This can all be seen in the skewed environment which excludes younger people from the housing market, limits their choices in the rented sector, puts huge pressures on them in further education and leaves them with astronomic student debt in England and Wales (on average the highest the world) – alongside declining wages and increasingly difficult employment prospects.
Generational apartheid and a lack of understanding bordering on contempt are widespread across Britain.
Howard Davies, chair of NatWest Banking Group, exemplified this last week when he discussed the challenges faced by many potential homeowners including young people: “I don’t think it is that difficult at the moment. You have to save and that is the way it always used to be.”
The deliberate way that life is stacked against younger people in the UK is seen in how politics is conducted. Younger people (those under 34 years old) decreasingly vote Tory, while the Tory vote is increasingly concentrated in those aged 65 years and over.

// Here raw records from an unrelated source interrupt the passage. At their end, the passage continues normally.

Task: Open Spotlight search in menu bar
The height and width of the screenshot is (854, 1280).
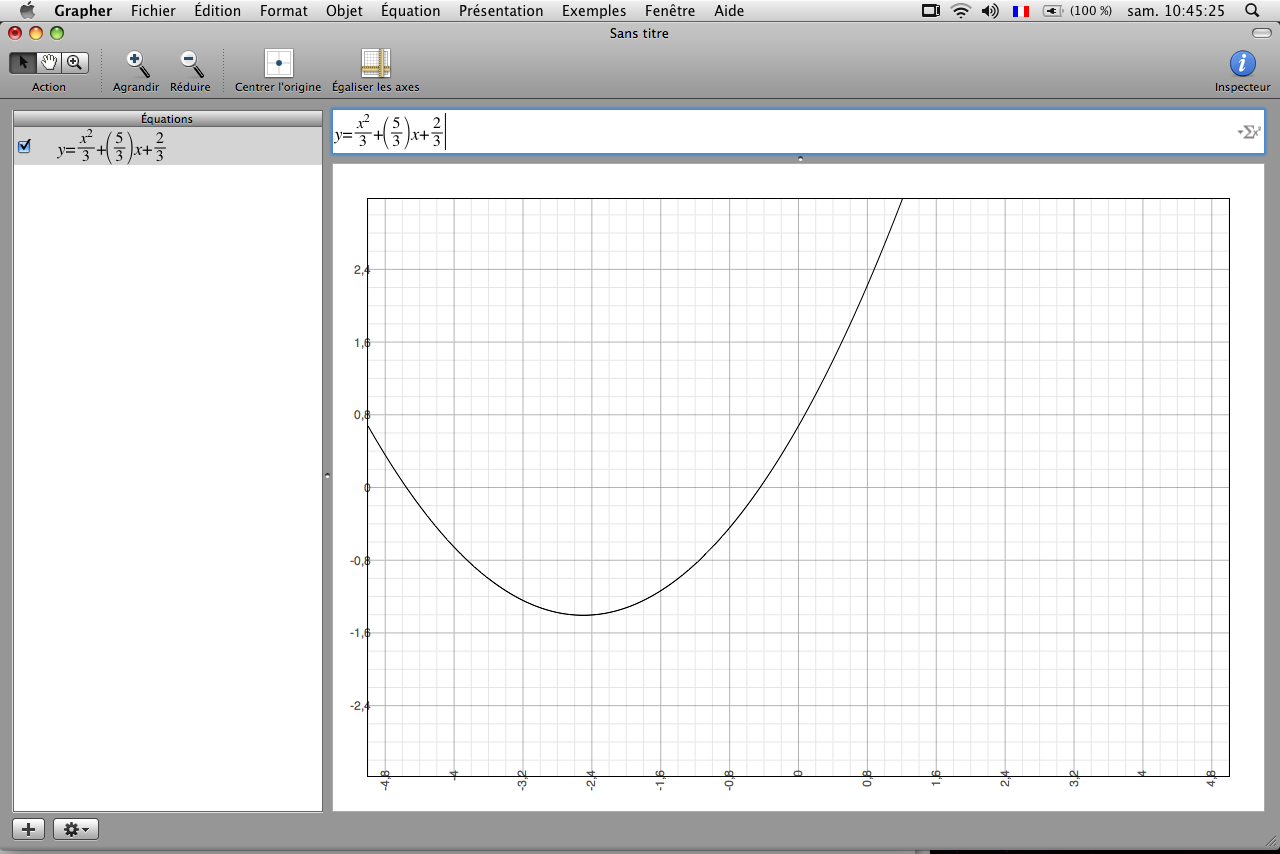Action: (1252, 11)
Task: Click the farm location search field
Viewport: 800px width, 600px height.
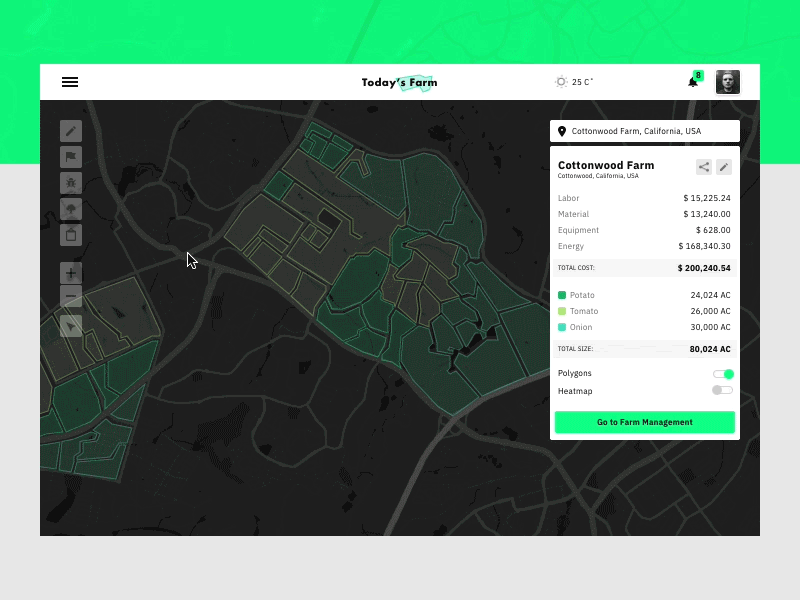Action: pos(644,130)
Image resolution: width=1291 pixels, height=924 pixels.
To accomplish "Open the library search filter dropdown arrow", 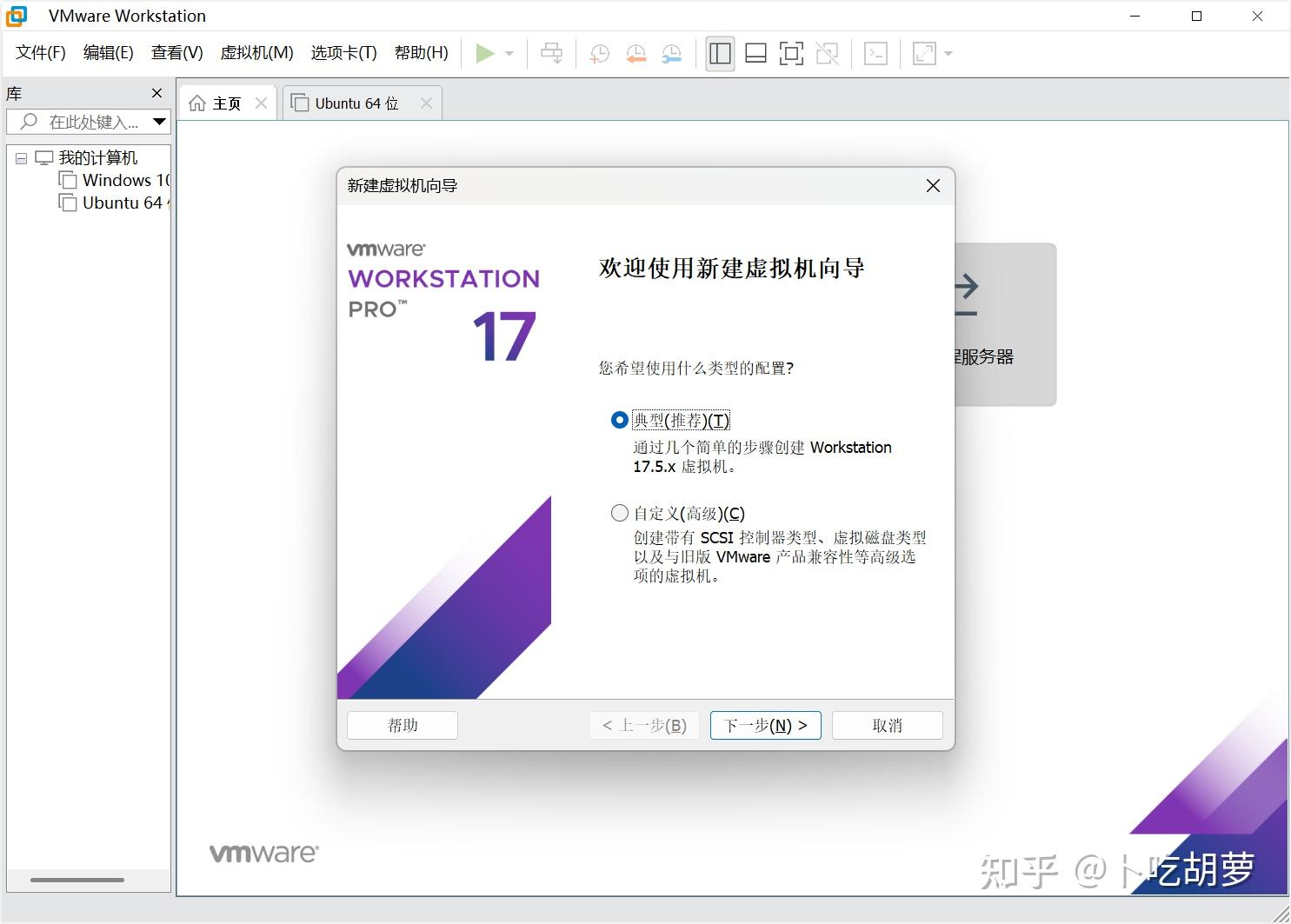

The political landscape is worse than this. The gap in political turnout at the last UK election between voters aged 61 and over, and 18-24 year-olds, has risen to 28 – an all-time high according to the Institute for Public Policy Research, and it is 23% between homeowners and renters and 15% between graduates and non-graduates.

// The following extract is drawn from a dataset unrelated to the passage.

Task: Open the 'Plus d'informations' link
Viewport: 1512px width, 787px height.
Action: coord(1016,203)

Added to this, younger voters face active discrimination in relation to the electoral franchise. Increasingly the gap between registration levels of younger and older people has grown wider. Part of this is deliberate. Tory registration changes have shifted from household signing on the electoral register to individuals – detrimentally affecting younger voters and students.
This grim state of affairs needs understanding and challenging.

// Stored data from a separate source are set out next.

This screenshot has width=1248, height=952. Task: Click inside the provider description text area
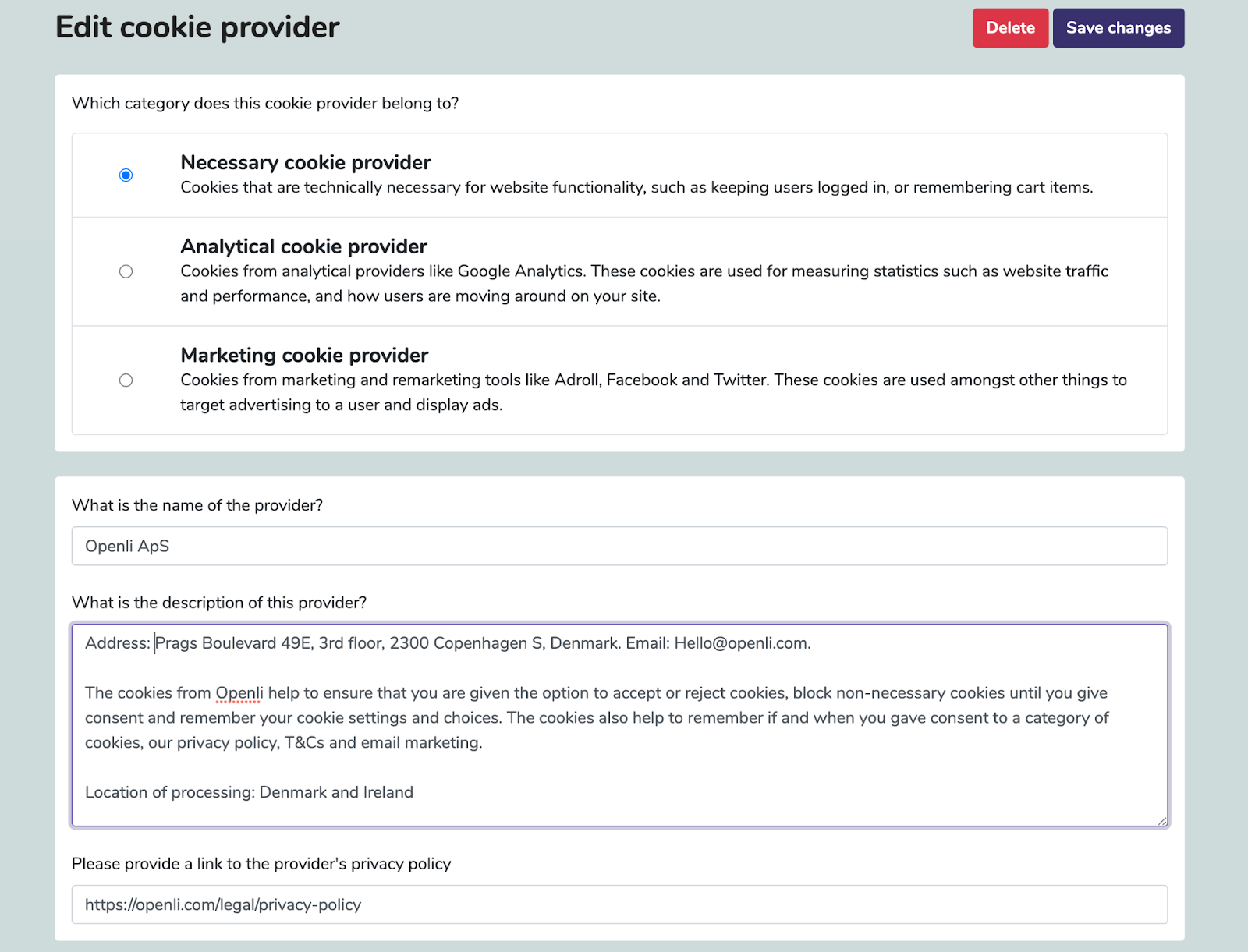619,725
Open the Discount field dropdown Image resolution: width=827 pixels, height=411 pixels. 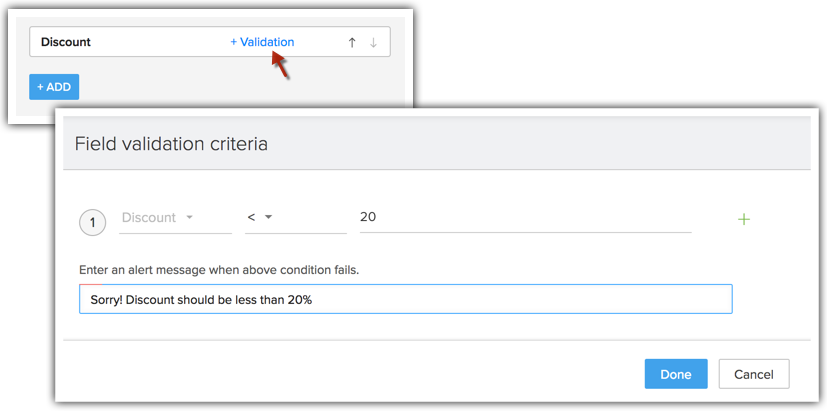174,218
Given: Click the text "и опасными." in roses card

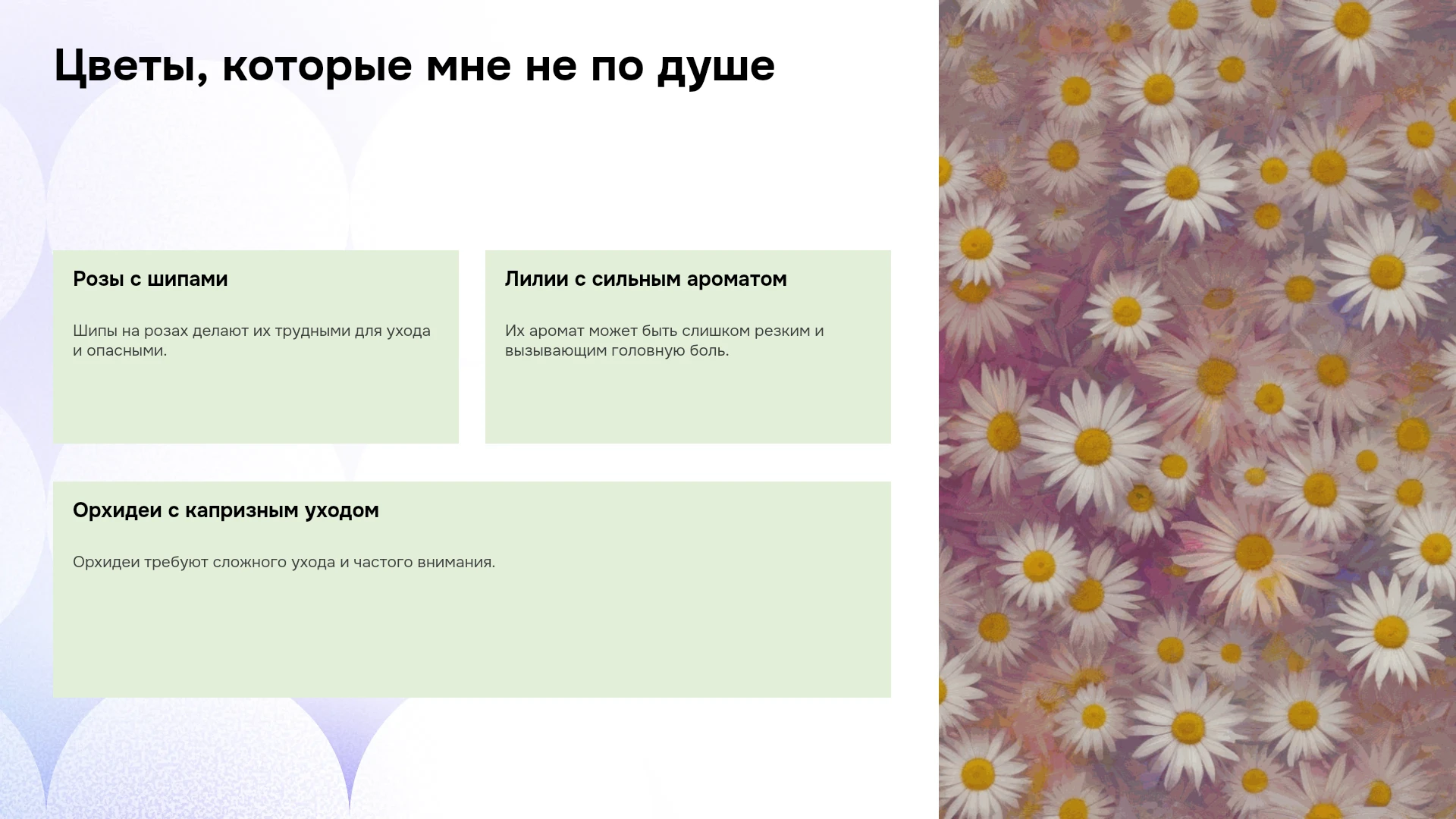Looking at the screenshot, I should (120, 350).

First, the current economic and social model of the UK is not only unfair, it is indefensible and ultimately unsustainable.
Second, despite this, it endures because politics, media and the economy do not work for the vast majority. Instead, they work for an already privileged, more affluent group of people and insider interests.
Third, it is important to remember that this rotten state of affairs was not always how it used to be. A different reality was possible, and is possible again if people organise and challenge the status quo.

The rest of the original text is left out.